> [Task directions]:
The expected output is exactly the lines below, starting at the line with "Instruction: Click the California" and ending at the line with "Open date filter", both included; no other line belongs in it.

> [Exercise input]:
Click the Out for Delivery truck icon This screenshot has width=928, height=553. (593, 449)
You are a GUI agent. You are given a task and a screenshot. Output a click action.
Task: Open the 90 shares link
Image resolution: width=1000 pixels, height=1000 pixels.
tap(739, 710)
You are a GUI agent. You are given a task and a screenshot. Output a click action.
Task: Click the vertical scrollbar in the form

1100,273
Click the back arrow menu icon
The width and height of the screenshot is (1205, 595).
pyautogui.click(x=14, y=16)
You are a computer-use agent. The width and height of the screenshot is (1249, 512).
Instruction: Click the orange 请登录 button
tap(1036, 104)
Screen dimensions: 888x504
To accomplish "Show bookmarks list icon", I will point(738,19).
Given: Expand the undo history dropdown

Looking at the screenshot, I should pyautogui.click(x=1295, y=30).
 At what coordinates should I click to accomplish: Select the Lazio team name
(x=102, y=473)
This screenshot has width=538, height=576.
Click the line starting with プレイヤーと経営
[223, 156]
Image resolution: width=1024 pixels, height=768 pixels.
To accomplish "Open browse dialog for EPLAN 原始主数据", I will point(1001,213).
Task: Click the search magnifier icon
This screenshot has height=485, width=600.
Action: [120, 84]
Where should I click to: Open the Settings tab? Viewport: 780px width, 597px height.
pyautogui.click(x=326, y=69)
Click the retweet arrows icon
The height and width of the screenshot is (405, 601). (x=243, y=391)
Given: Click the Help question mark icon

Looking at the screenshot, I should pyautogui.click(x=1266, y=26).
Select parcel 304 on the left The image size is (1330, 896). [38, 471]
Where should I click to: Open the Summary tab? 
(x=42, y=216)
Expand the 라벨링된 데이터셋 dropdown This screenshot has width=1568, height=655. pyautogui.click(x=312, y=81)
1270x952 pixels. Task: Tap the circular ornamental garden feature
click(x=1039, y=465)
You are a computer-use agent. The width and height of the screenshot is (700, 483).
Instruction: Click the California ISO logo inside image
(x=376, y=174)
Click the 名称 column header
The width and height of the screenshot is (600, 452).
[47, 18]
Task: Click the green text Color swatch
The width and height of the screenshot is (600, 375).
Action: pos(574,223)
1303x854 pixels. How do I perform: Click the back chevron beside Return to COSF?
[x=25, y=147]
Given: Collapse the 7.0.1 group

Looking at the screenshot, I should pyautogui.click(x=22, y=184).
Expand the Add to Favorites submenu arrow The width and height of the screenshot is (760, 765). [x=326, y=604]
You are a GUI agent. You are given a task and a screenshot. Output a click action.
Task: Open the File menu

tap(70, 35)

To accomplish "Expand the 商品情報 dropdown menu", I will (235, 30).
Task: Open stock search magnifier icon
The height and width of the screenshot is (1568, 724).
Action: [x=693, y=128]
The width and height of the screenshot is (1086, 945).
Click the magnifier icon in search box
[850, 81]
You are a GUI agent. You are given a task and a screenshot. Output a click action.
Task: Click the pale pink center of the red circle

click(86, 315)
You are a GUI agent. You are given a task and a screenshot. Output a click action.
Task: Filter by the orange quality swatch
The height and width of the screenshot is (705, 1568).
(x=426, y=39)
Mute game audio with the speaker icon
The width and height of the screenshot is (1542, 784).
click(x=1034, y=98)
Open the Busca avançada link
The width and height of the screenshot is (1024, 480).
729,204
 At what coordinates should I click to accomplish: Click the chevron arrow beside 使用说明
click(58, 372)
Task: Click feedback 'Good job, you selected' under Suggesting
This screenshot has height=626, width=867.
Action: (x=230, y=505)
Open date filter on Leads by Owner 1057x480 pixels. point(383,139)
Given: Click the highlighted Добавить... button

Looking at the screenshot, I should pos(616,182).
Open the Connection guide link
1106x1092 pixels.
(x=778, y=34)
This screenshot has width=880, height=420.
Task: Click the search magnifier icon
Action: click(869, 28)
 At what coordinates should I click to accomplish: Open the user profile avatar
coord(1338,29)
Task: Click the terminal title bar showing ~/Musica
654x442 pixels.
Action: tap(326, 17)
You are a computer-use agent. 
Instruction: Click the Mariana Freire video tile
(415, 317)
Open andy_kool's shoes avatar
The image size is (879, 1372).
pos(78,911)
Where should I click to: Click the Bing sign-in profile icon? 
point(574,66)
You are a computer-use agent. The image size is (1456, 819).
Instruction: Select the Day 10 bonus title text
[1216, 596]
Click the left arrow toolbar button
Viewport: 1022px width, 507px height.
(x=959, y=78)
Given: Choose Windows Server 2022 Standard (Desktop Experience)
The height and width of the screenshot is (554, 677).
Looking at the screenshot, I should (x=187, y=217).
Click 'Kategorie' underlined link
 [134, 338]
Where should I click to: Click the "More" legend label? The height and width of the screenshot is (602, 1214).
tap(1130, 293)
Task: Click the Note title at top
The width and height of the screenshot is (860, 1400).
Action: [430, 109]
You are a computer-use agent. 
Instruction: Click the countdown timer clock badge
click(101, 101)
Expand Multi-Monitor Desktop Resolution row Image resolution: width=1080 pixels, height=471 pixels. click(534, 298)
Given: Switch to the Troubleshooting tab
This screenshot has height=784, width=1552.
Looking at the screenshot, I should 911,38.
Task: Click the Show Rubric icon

> [Solved problem]:
Instruction: Click the California ISO logo inside image
(x=376, y=174)
Click the 名称 column header
The width and height of the screenshot is (600, 452).
[47, 18]
Task: Click the green text Color swatch
The width and height of the screenshot is (600, 375).
Action: pos(574,223)
1303x854 pixels. How do I perform: Click the back chevron beside Return to COSF?
[x=25, y=147]
Given: Collapse the 7.0.1 group

Looking at the screenshot, I should pyautogui.click(x=22, y=184).
Expand the Add to Favorites submenu arrow The width and height of the screenshot is (760, 765). [x=326, y=604]
You are a GUI agent. You are given a task and a screenshot. Output a click action.
Task: Open the File menu

tap(70, 35)

To accomplish "Expand the 商品情報 dropdown menu", I will (235, 30).
Task: Open stock search magnifier icon
The height and width of the screenshot is (1568, 724).
Action: [x=693, y=128]
The width and height of the screenshot is (1086, 945).
Click the magnifier icon in search box
[850, 81]
You are a GUI agent. You are given a task and a screenshot. Output a click action.
Task: Click the pale pink center of the red circle

click(86, 315)
You are a GUI agent. You are given a task and a screenshot. Output a click action.
Task: Filter by the orange quality swatch
The height and width of the screenshot is (705, 1568).
(x=426, y=39)
Mute game audio with the speaker icon
The width and height of the screenshot is (1542, 784).
click(x=1034, y=98)
Open the Busca avançada link
The width and height of the screenshot is (1024, 480).
729,204
 At what coordinates should I click to accomplish: Click the chevron arrow beside 使用说明
click(58, 372)
Task: Click feedback 'Good job, you selected' under Suggesting
This screenshot has height=626, width=867.
Action: (x=230, y=505)
Open date filter on Leads by Owner 1057x480 pixels. point(383,139)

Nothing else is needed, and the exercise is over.